#### SOURCE INFORMATION
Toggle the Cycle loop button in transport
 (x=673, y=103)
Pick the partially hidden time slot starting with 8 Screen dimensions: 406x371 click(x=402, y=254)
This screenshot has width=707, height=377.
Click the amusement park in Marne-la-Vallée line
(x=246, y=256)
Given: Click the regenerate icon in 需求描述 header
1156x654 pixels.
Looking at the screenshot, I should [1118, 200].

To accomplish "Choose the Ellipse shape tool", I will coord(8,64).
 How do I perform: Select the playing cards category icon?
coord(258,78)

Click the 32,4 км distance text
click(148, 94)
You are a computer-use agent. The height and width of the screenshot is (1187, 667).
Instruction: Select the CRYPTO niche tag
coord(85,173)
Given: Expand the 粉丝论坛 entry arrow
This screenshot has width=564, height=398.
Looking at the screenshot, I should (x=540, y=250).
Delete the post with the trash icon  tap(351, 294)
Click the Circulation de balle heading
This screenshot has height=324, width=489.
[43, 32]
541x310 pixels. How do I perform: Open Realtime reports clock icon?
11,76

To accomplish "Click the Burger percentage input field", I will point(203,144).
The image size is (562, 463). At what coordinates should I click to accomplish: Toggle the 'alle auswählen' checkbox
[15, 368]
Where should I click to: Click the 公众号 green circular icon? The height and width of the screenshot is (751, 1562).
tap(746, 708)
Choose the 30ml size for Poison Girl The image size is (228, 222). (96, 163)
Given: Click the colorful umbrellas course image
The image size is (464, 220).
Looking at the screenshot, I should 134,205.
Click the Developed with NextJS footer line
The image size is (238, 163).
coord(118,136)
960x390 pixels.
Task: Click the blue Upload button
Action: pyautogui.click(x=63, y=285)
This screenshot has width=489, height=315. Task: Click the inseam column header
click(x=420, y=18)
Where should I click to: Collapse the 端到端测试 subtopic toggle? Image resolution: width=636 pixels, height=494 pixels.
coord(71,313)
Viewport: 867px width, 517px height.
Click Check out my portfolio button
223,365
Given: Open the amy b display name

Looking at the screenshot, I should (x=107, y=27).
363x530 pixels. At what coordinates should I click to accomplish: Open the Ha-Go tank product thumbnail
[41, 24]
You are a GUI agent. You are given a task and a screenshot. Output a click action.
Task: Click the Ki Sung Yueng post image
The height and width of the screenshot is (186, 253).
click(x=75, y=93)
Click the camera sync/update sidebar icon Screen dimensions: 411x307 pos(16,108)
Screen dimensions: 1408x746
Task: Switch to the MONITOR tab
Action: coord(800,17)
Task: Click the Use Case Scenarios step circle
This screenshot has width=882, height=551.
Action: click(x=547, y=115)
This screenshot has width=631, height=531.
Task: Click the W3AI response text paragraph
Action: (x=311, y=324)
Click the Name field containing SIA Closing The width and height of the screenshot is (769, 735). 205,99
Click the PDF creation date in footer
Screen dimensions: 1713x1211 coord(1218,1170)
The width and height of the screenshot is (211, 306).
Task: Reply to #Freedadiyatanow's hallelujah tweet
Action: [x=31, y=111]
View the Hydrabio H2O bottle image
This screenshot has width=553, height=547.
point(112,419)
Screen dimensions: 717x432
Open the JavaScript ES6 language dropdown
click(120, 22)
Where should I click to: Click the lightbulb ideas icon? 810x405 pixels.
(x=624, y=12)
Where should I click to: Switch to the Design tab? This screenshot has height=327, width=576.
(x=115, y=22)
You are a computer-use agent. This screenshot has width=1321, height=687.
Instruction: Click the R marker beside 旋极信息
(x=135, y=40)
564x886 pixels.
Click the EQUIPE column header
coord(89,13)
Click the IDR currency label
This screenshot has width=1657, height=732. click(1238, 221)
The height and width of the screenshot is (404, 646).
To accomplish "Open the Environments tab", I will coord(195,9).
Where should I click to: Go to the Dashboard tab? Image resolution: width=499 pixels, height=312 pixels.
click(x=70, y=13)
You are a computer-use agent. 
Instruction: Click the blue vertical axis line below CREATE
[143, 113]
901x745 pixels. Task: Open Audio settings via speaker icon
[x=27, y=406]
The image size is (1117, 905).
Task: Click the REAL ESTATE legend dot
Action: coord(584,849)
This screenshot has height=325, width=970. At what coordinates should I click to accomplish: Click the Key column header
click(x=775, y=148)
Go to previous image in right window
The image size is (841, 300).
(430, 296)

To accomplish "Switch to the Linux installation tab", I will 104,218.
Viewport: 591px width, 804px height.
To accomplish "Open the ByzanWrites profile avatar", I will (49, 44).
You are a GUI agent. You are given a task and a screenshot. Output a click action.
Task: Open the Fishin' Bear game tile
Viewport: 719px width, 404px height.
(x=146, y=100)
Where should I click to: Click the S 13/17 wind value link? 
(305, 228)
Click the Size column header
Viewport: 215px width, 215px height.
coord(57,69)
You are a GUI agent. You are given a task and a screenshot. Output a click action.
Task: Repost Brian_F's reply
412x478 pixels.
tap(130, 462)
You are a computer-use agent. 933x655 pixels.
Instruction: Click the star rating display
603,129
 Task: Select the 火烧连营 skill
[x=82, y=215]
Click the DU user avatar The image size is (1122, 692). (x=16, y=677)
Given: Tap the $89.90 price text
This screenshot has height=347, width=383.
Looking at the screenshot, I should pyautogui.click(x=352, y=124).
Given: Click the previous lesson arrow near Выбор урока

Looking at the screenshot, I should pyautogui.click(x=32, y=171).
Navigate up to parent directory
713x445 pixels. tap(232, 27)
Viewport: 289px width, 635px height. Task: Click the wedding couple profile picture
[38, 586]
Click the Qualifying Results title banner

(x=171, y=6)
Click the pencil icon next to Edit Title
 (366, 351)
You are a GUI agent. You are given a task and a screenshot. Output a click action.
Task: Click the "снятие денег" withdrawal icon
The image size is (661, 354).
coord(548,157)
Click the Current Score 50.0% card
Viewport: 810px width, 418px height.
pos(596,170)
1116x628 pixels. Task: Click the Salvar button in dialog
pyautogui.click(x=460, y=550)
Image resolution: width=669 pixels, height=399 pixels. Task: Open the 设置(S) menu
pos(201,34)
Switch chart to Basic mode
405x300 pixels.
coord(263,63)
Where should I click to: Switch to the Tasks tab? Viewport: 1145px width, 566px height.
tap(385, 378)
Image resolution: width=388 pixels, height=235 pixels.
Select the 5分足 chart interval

#### WORK INSTRUCTION
Copy every line of the material, please, keeping it exactly the same.

#### ANSWER TO THIS TASK
Toggle the Cycle loop button in transport
 (x=673, y=103)
Pick the partially hidden time slot starting with 8 Screen dimensions: 406x371 click(x=402, y=254)
This screenshot has width=707, height=377.
Click the amusement park in Marne-la-Vallée line
(x=246, y=256)
Given: Click the regenerate icon in 需求描述 header
1156x654 pixels.
Looking at the screenshot, I should [1118, 200].

To accomplish "Choose the Ellipse shape tool", I will coord(8,64).
 How do I perform: Select the playing cards category icon?
coord(258,78)

Click the 32,4 км distance text
click(148, 94)
You are a computer-use agent. The height and width of the screenshot is (1187, 667).
Instruction: Select the CRYPTO niche tag
coord(85,173)
Given: Expand the 粉丝论坛 entry arrow
This screenshot has width=564, height=398.
Looking at the screenshot, I should (x=540, y=250).
Delete the post with the trash icon  tap(351, 294)
Click the Circulation de balle heading
This screenshot has height=324, width=489.
[43, 32]
541x310 pixels. How do I perform: Open Realtime reports clock icon?
11,76

To accomplish "Click the Burger percentage input field", I will point(203,144).
The image size is (562, 463). At what coordinates should I click to accomplish: Toggle the 'alle auswählen' checkbox
[15, 368]
Where should I click to: Click the 公众号 green circular icon? The height and width of the screenshot is (751, 1562).
tap(746, 708)
Choose the 30ml size for Poison Girl The image size is (228, 222). (96, 163)
Given: Click the colorful umbrellas course image
The image size is (464, 220).
Looking at the screenshot, I should 134,205.
Click the Developed with NextJS footer line
The image size is (238, 163).
coord(118,136)
960x390 pixels.
Task: Click the blue Upload button
Action: pyautogui.click(x=63, y=285)
This screenshot has width=489, height=315. Task: Click the inseam column header
click(x=420, y=18)
Where should I click to: Collapse the 端到端测试 subtopic toggle? Image resolution: width=636 pixels, height=494 pixels.
coord(71,313)
Viewport: 867px width, 517px height.
Click Check out my portfolio button
223,365
Given: Open the amy b display name

Looking at the screenshot, I should (x=107, y=27).
363x530 pixels. At what coordinates should I click to accomplish: Open the Ha-Go tank product thumbnail
[41, 24]
You are a GUI agent. You are given a task and a screenshot. Output a click action.
Task: Click the Ki Sung Yueng post image
The height and width of the screenshot is (186, 253).
click(x=75, y=93)
Click the camera sync/update sidebar icon Screen dimensions: 411x307 pos(16,108)
Screen dimensions: 1408x746
Task: Switch to the MONITOR tab
Action: coord(800,17)
Task: Click the Use Case Scenarios step circle
This screenshot has width=882, height=551.
Action: click(x=547, y=115)
This screenshot has width=631, height=531.
Task: Click the W3AI response text paragraph
Action: (x=311, y=324)
Click the Name field containing SIA Closing The width and height of the screenshot is (769, 735). 205,99
Click the PDF creation date in footer
Screen dimensions: 1713x1211 coord(1218,1170)
The width and height of the screenshot is (211, 306).
Task: Reply to #Freedadiyatanow's hallelujah tweet
Action: [x=31, y=111]
View the Hydrabio H2O bottle image
This screenshot has width=553, height=547.
point(112,419)
Screen dimensions: 717x432
Open the JavaScript ES6 language dropdown
click(120, 22)
Where should I click to: Click the lightbulb ideas icon? 810x405 pixels.
(x=624, y=12)
Where should I click to: Switch to the Design tab? This screenshot has height=327, width=576.
(x=115, y=22)
You are a computer-use agent. This screenshot has width=1321, height=687.
Instruction: Click the R marker beside 旋极信息
(x=135, y=40)
564x886 pixels.
Click the EQUIPE column header
coord(89,13)
Click the IDR currency label
This screenshot has width=1657, height=732. click(1238, 221)
The height and width of the screenshot is (404, 646).
To accomplish "Open the Environments tab", I will coord(195,9).
Where should I click to: Go to the Dashboard tab? Image resolution: width=499 pixels, height=312 pixels.
click(x=70, y=13)
You are a computer-use agent. 
Instruction: Click the blue vertical axis line below CREATE
[143, 113]
901x745 pixels. Task: Open Audio settings via speaker icon
[x=27, y=406]
The image size is (1117, 905).
Task: Click the REAL ESTATE legend dot
Action: coord(584,849)
This screenshot has height=325, width=970. At what coordinates should I click to accomplish: Click the Key column header
click(x=775, y=148)
Go to previous image in right window
The image size is (841, 300).
(430, 296)

To accomplish "Switch to the Linux installation tab", I will 104,218.
Viewport: 591px width, 804px height.
To accomplish "Open the ByzanWrites profile avatar", I will (49, 44).
You are a GUI agent. You are given a task and a screenshot. Output a click action.
Task: Open the Fishin' Bear game tile
Viewport: 719px width, 404px height.
(x=146, y=100)
Where should I click to: Click the S 13/17 wind value link? 
(305, 228)
Click the Size column header
Viewport: 215px width, 215px height.
coord(57,69)
You are a GUI agent. You are given a task and a screenshot. Output a click action.
Task: Repost Brian_F's reply
412x478 pixels.
tap(130, 462)
You are a computer-use agent. 933x655 pixels.
Instruction: Click the star rating display
603,129
 Task: Select the 火烧连营 skill
[x=82, y=215]
Click the DU user avatar The image size is (1122, 692). (x=16, y=677)
Given: Tap the $89.90 price text
This screenshot has height=347, width=383.
Looking at the screenshot, I should pyautogui.click(x=352, y=124).
Given: Click the previous lesson arrow near Выбор урока

Looking at the screenshot, I should pyautogui.click(x=32, y=171).
Navigate up to parent directory
713x445 pixels. tap(232, 27)
Viewport: 289px width, 635px height. Task: Click the wedding couple profile picture
[38, 586]
Click the Qualifying Results title banner

(x=171, y=6)
Click the pencil icon next to Edit Title
 (366, 351)
You are a GUI agent. You are given a task and a screenshot. Output a click action.
Task: Click the "снятие денег" withdrawal icon
The image size is (661, 354).
coord(548,157)
Click the Current Score 50.0% card
Viewport: 810px width, 418px height.
pos(596,170)
1116x628 pixels. Task: Click the Salvar button in dialog
pyautogui.click(x=460, y=550)
Image resolution: width=669 pixels, height=399 pixels. Task: Open the 设置(S) menu
pos(201,34)
Switch chart to Basic mode
405x300 pixels.
coord(263,63)
Where should I click to: Switch to the Tasks tab? Viewport: 1145px width, 566px height.
tap(385, 378)
Image resolution: width=388 pixels, height=235 pixels.
Select the 5分足 chart interval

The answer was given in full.